TEXTO:
%%

Representantes do governo e da oposição trocaram socos em uma briga generalizada no Parlamento da Geórgia. As agressões ocorreram durante discussões acaloradas sobre uma lei polêmica que regulamenta a atuação de “agentes estrangeiros”. Segundo críticos, a medida enfraquece a democracia no país.
Imagens divulgadas pela Casa mostram o momento em que o deputado Aleko Elisashvili, do Partido dos Cidadãos, da oposição, ataca o parlamentar da base governista Mamuka Mdinardze, do Sonho Georgiano, com um soco na cabeça. Em seguida, outros políticos se levantam e se envolvem na briga.
Anri Okhanashvil, presidente do comitê de questões jurídicas do Parlamento, afirmou que o episódio, ocorrido na segunda-feira (15), foi desprezível. Ele ainda afirmou ainda que todas as provocações da oposição serão respondidas de maneira rigorosa – por ora, nenhuma punição foi aplicada aos parlamentares que trocaram agressões.
A briga interrompeu o debate sobre o projeto de lei que prevê a diminuição da “influência estrangeira”.
Segundo críticos, a medida espelha a legislação repressiva da Rússia usada para silenciar e intimidar dissidentes. Milhares de cidadãos foram às ruas nos últimos dias para protestar contra o texto, considerado um passo contrário no caminho pró-Ocidente e na entrada do país na União Europeia.

%%

TAREFA: Reproduza sem alterações o trecho do texto sobre a briga no Parlamento da Geórgia que se inicia pelas palavras "A briga interrompeu" e termina em "na União Europeia.".

DADOS FORNECIDOS:

%%

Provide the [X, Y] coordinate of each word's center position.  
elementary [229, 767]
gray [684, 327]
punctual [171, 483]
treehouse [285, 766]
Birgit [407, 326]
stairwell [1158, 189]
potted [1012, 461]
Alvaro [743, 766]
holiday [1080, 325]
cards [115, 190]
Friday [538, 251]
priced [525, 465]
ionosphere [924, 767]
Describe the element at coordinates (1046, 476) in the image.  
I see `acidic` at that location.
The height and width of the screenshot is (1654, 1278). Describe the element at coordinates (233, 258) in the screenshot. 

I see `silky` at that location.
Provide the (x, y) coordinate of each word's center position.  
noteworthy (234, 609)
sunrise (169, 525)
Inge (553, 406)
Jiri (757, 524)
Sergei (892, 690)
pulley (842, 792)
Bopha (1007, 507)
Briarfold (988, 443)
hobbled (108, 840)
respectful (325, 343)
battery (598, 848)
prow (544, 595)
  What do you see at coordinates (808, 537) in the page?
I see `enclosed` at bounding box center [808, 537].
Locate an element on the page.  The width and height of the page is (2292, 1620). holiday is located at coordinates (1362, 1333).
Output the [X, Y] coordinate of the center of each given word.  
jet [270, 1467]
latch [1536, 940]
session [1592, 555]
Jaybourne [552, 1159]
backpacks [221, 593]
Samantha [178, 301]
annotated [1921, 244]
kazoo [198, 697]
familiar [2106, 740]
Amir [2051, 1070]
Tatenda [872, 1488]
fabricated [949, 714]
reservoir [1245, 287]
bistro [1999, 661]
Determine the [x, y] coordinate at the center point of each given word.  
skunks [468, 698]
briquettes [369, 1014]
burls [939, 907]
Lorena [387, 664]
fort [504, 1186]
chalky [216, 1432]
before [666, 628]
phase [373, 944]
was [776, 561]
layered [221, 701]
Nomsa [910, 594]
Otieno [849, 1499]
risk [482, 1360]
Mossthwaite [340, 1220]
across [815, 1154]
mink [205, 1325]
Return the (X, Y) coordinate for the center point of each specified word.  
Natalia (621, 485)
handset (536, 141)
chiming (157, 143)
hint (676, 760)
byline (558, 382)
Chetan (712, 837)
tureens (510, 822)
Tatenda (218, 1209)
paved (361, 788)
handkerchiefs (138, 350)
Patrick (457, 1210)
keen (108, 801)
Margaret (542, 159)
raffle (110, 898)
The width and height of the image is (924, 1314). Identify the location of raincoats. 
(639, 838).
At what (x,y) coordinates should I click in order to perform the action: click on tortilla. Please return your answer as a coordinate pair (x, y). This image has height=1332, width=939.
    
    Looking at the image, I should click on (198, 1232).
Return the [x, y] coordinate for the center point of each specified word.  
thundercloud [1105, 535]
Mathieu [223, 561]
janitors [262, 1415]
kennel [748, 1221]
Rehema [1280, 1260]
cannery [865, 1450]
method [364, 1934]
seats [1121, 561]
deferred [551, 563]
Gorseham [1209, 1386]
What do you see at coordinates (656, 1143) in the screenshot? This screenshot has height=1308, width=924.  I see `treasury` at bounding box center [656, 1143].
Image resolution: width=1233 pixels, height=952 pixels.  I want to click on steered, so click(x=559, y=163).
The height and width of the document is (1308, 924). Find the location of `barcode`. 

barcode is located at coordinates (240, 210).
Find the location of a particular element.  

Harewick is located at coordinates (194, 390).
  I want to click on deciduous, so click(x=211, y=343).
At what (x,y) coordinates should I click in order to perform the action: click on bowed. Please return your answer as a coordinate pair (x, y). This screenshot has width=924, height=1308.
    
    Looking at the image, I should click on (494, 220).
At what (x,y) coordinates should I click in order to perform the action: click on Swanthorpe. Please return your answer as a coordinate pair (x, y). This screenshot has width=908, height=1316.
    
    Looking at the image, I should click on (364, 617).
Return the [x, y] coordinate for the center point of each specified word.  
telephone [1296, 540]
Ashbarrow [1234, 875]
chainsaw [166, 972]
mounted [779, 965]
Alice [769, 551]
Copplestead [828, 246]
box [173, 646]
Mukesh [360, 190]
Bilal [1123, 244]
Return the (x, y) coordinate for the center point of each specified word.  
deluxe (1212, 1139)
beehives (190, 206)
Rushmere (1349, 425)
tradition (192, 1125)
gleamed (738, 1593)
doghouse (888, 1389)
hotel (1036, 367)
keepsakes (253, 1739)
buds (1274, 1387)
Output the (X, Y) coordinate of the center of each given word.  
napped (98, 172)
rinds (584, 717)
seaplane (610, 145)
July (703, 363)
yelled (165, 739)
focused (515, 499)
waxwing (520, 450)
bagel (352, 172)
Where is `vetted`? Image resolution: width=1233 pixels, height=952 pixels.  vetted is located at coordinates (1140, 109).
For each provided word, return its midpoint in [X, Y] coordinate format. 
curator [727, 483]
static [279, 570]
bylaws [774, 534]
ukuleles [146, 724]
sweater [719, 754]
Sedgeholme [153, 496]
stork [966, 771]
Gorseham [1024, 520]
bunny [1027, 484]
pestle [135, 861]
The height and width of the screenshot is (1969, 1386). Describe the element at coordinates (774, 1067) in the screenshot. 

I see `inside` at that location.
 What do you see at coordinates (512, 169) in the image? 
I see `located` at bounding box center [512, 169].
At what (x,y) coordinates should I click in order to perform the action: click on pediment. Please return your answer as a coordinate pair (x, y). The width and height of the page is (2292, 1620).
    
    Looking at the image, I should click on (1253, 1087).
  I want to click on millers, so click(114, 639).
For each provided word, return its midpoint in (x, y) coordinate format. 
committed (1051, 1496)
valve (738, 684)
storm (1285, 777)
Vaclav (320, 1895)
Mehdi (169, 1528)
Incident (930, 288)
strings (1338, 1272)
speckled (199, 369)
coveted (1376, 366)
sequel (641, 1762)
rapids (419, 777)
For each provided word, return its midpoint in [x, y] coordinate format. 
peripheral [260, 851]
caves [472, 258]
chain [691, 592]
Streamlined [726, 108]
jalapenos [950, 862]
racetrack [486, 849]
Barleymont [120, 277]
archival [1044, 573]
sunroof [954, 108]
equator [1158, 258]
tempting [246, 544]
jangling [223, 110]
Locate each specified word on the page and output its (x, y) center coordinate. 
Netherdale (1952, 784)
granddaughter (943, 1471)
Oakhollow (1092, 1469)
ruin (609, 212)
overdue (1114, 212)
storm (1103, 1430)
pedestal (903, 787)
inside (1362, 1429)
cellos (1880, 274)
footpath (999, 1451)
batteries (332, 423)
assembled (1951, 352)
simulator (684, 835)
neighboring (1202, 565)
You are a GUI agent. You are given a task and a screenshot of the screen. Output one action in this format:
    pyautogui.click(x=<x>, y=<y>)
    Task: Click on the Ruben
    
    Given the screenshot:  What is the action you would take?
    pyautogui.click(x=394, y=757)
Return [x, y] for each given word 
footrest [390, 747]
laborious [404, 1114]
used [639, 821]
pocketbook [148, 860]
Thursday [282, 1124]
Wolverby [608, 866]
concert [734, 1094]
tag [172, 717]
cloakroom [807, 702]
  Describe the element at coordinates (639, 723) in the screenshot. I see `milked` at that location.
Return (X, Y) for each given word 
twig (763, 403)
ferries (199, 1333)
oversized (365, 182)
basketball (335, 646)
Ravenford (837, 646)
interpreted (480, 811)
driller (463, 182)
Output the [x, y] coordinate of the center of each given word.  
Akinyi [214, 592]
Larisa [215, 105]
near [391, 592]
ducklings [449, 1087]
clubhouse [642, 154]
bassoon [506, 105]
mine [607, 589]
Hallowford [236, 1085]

%%

RESPOSTA ESPERADA:
A briga interrompeu o debate sobre o projeto de lei que prevê a diminuição da “influência estrangeira”.
Segundo críticos, a medida espelha a legislação repressiva da Rússia usada para silenciar e intimidar dissidentes. Milhares de cidadãos foram às ruas nos últimos dias para protestar contra o texto, considerado um passo contrário no caminho pró-Ocidente e na entrada do país na União Europeia.